The examiner's skill and practice in performing the maneuvers are the primary factor in whether the fetal lie is correctly ascertained. Alternately, position can be determined by ultrasound performed by a sonographer or physician.

==Performing the maneuvers==
Leopold maneuvers are difficult to perform on obese women and women who have polyhydramnios. The palpation can sometimes be uncomfortable for the woman if care is not taken to ensure she is relaxed and adequately positioned. To aid in this, the health care provider should first ensure that the woman has recently emptied her bladder. If she has not, she may need to have a straight urinary catheter inserted to empty it if she is unable to micturate herself. The woman should lie on her back with her shoulders raised slightly on a pillow and her knees drawn up a little. Her abdomen should be uncovered, and most women appreciate it if the individual performing the maneuver warms their hands prior to palpation.

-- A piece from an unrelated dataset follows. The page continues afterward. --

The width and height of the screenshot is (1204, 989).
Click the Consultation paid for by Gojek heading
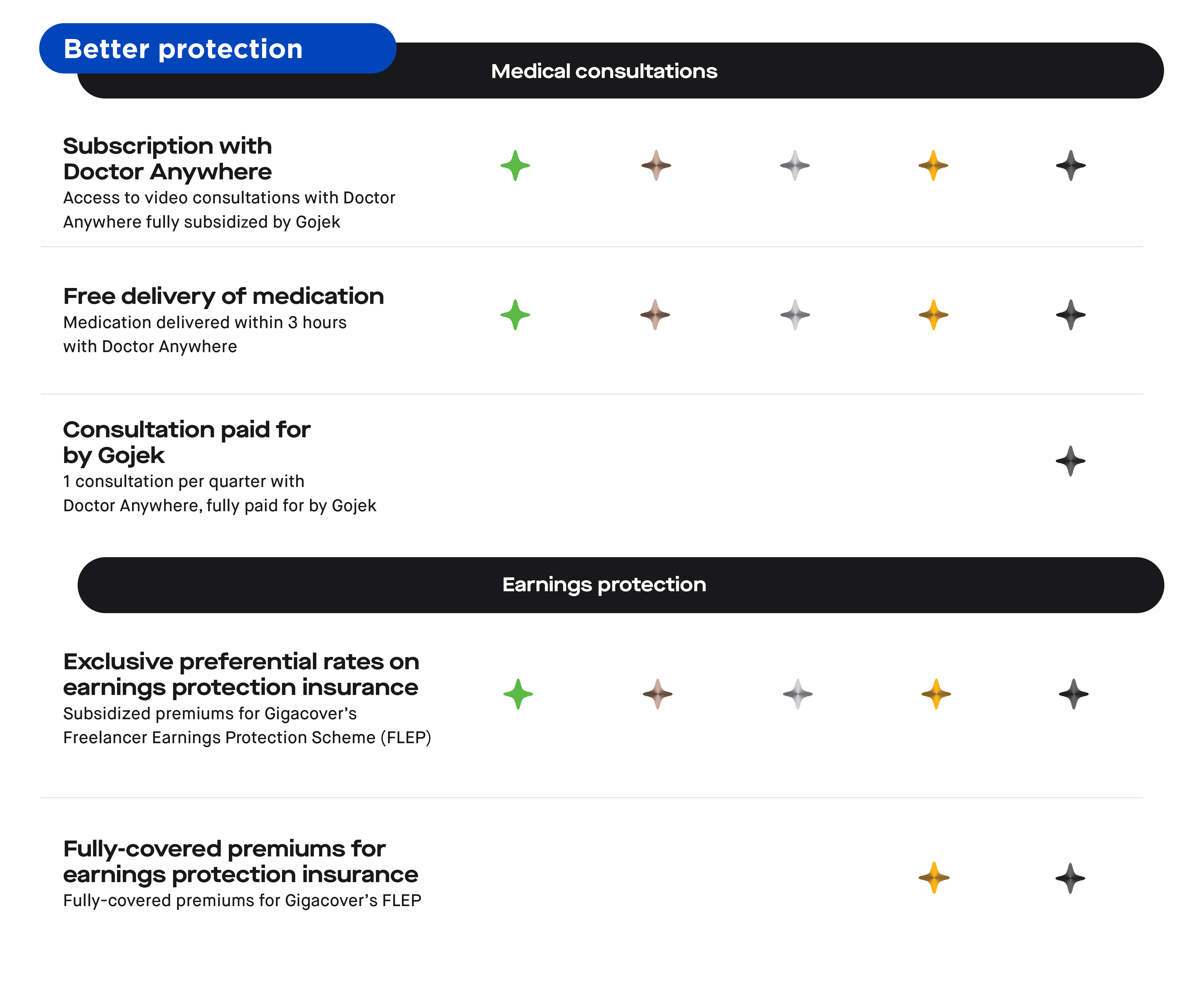tap(186, 442)
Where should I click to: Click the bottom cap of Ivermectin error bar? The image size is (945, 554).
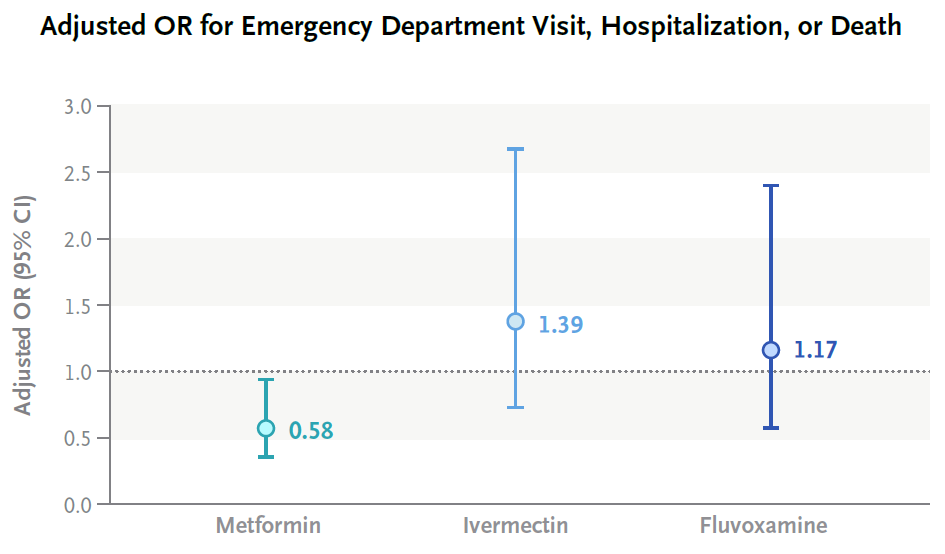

===First maneuver: fundal grip===
While facing the woman, palpate the woman's upper abdomen with both hands. An obstetrician can often determine the size, consistency, shape, and mobility of the form that is felt. The fetal head is hard, round, and moves independently of the trunk while the buttocks feel softer, are symmetric, and the shoulders and limbs have small bony processes; unlike the head, they move with the trunk.

===Second maneuver: lateral grip===
After the upper abdomen has been palpated and the form that is found is identified, the individual performing the maneuver attempts to determine the location of the fetal back. Still facing the woman, the health care provider palpates the abdomen with gentle but also deep pressure using the palm of the hands. First the right hand remains steady on one side of the abdomen while the left hand explores the right side of the woman's uterus. This is then repeated using the opposite side and hands. The fetal back will feel firm and smooth while fetal extremities (arms, legs, etc.) should feel like small irregularities and protrusions. The fetal back, once determined, should connect with the form found in the upper abdomen and also a mass in the maternal inlet, lower abdomen.

===Third maneuver: first pelvic grip or Pawlik's grip===
In the third maneuver the health care provider attempts to determine what fetal part is lying above the inlet, or lower abdomen. The individual performing the maneuver first grasps the lower portion of the abdomen just above the pubic symphysis with the thumb and fingers of the right hand. This maneuver should yield the opposite information and validate the findings of the first maneuver. If the woman enters labor, this is the part which will most likely come first in a vaginal birth. If it is the head and is not actively engaged in the birthing process, it may be gently pushed back and forth.

===Fourth maneuver: second pelvic grip ===
The last maneuver requires that the health care provider face the woman's feet, as he or she will attempt to locate the fetus' brow. The fingers of both hands are moved gently down the sides of the uterus toward the pubis. The side where there is resistance to the descent of the fingers toward the pubis is greatest is where the brow is located. If the head of the fetus is well-flexed, it should be on the opposite side from the fetal back. If the fetal head is extended though, the occiput is instead felt and is located on the same side as the back.

==Cautions==
Leopold's maneuvers are intended to be performed by health care professionals: obstetricians and other physicians, certified nurse midwives, certified nurse practitioners and registered professional nurses, as they have received the training and instruction in how to perform them. If performed at home as an informational exercise, the examiner should take care to not roughly or excessively disturb the fetus. All findings are not truly diagnostic, and as such ultrasound may be required to conclusively determine the fetal position.